Return each line exactly, beginning with the one that has "Open Sort & Filter tool" and finishing with the final line of the material. Drop any pictures.
....................
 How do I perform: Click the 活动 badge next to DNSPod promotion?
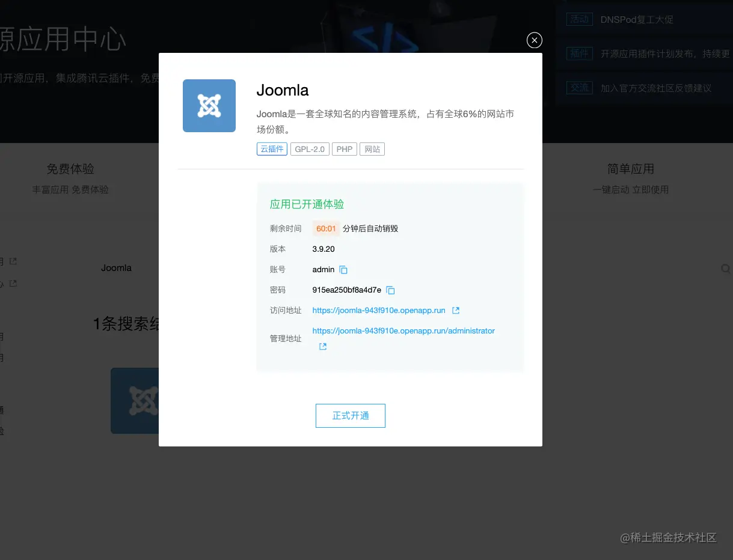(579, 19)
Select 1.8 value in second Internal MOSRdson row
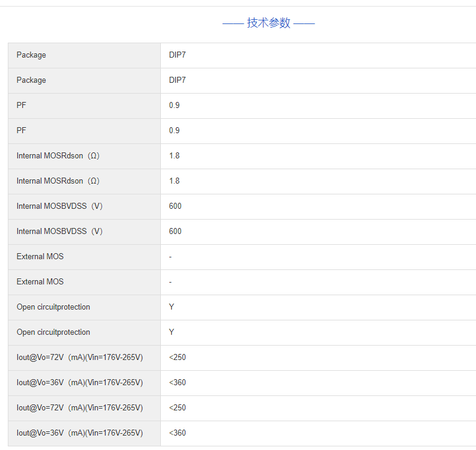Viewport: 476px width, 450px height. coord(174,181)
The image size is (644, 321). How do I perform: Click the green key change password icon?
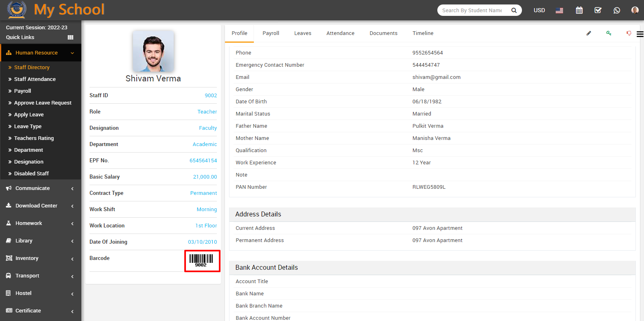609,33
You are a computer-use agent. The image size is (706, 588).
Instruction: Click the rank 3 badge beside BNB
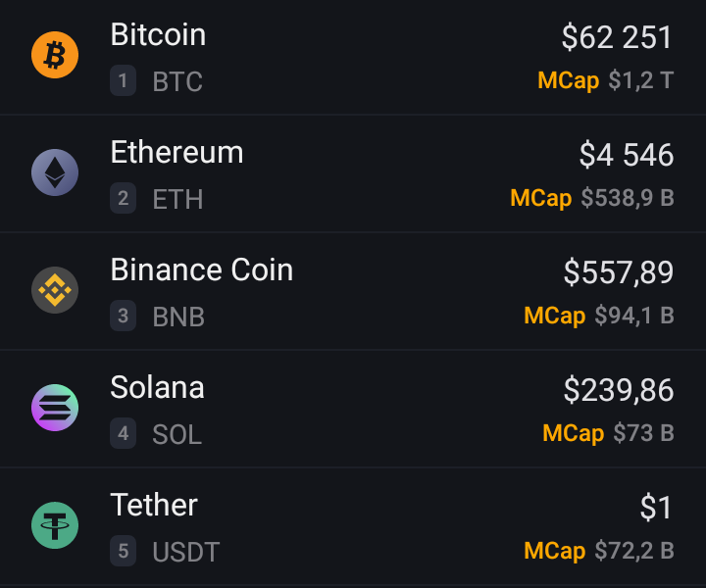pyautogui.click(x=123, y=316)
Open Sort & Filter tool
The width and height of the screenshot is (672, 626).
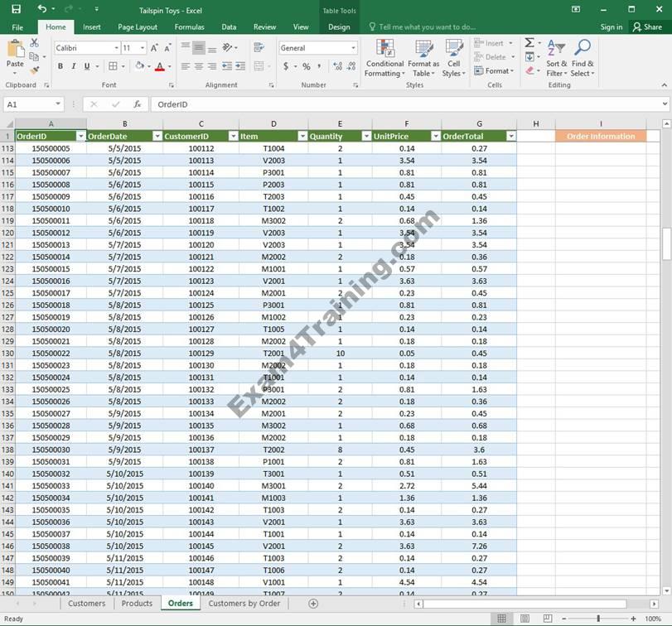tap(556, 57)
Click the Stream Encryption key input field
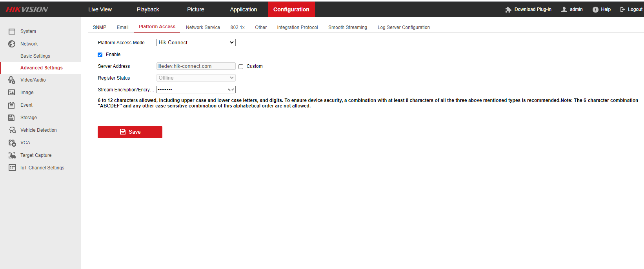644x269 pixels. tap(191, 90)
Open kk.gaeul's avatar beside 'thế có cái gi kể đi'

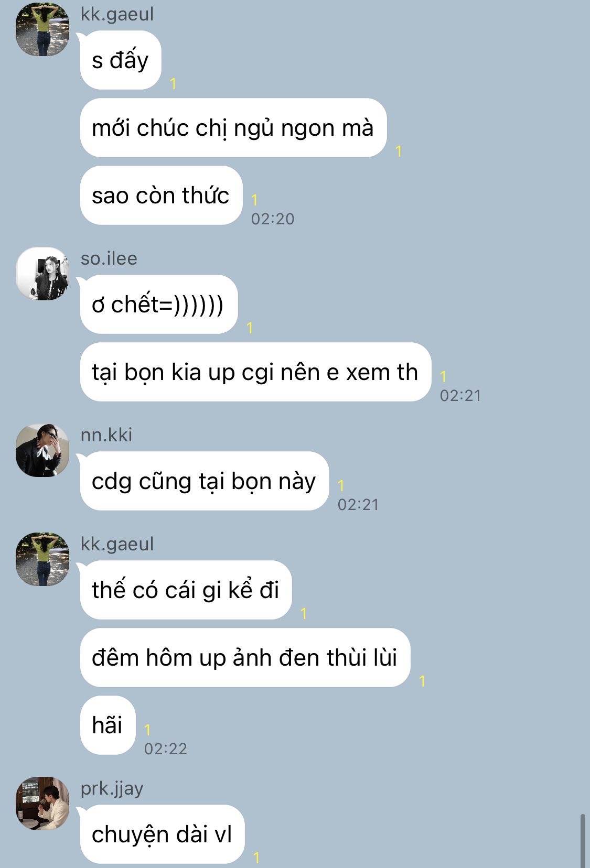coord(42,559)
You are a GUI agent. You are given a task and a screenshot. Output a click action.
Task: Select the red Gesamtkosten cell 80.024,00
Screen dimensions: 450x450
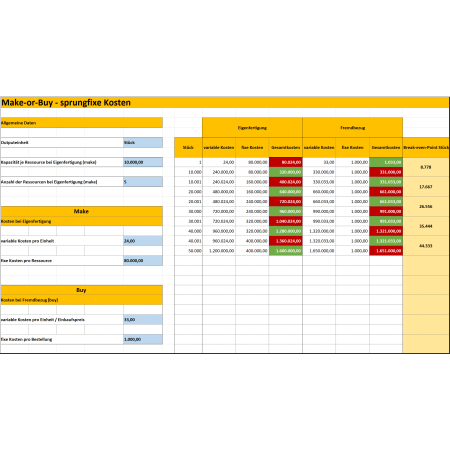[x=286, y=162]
....................
◆ Answer for this exercise
Open Sort & Filter tool
The width and height of the screenshot is (672, 626).
tap(556, 57)
Click the Stream Encryption key input field
644x269 pixels. tap(191, 90)
Open kk.gaeul's avatar beside 'thế có cái gi kể đi'

coord(42,559)
You are a GUI agent. You are given a task and a screenshot. Output a click action.
Task: Select the red Gesamtkosten cell 80.024,00
Screen dimensions: 450x450
[x=286, y=162]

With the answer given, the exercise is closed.